Ansible has ~22 precedence levels but you only need the bookends: role defaults lose, extra vars (-e) win. Everything else falls in between in a predictable gradient from general to specific.

What it looks like¶

Variables appear to come from nowhere or change unexpectedly. People chase values through five files before finding the source. The official precedence list is intimidating.

What it really is¶

Key levels from lowest to highest priority:

Role defaults (roles/x/defaults/main.yml) -- lowest
Inventory group_vars/
Inventory host_vars/
Play vars:
Role vars/ (roles/x/vars/main.yml)
Task vars:
set_fact / register
Extra vars (-e) -- highest, always wins

The full list has ~22 entries but most are edge cases (e.g., include_vars, vars_prompt, vars_files each have their own slot).
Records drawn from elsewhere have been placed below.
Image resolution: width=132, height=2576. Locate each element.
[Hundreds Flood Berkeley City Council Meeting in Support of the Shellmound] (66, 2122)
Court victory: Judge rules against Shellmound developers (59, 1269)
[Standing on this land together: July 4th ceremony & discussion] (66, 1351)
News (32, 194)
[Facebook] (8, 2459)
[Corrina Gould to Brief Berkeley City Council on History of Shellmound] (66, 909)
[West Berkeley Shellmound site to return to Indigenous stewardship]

In practice the above 8 cover almost every situation.

Why it seems confusing¶

Too many levels with subtle ordering
role defaults/ vs role vars/ sounds like the same thing but they sit at opposite ends of the precedence spectrum
Variables can be set in inventory, playbooks, roles, tasks, facts, and CLI -- all at once

What actually matters¶

The simplified rule: defaults < inventory vars < play/role vars < extra vars

Design intent: - Role defaults/ = safe fallbacks anyone can override - Role vars/ = internal constants the role needs (hard to override on purpose) - Extra vars (-e) = CLI emergency override, always wins

Put tunable knobs in defaults/. Put internal constants in vars/. Let users override via group_vars/ or -e.

Common mistakes¶

Putting user-tunable values in roles/x/vars/ instead of roles/x/defaults/ -- makes them nearly impossible to override from inventory
Setting the same variable in multiple places without knowing which one wins
Forgetting that set_fact overrides almost everything except extra vars
Assuming inventory group_vars beat play vars (they do not)

Small examples¶

# roles/nginx/defaults/main.yml  -- lowest priority
nginx_port: 80

# group_vars/production.yml  -- overrides role default
nginx_port: 8080

# play vars  -- overrides group_vars
- hosts: webservers
  vars:
    nginx_port: 9090

# CLI extra vars  -- overrides everything
# ansible-playbook site.yml -e nginx_port=443

Result with all four set: nginx_port = 443 (extra vars win).

One-line summary¶

Role defaults are the bottom, extra vars (-e) are the top; put tunables in defaults, use -e for emergency overrides.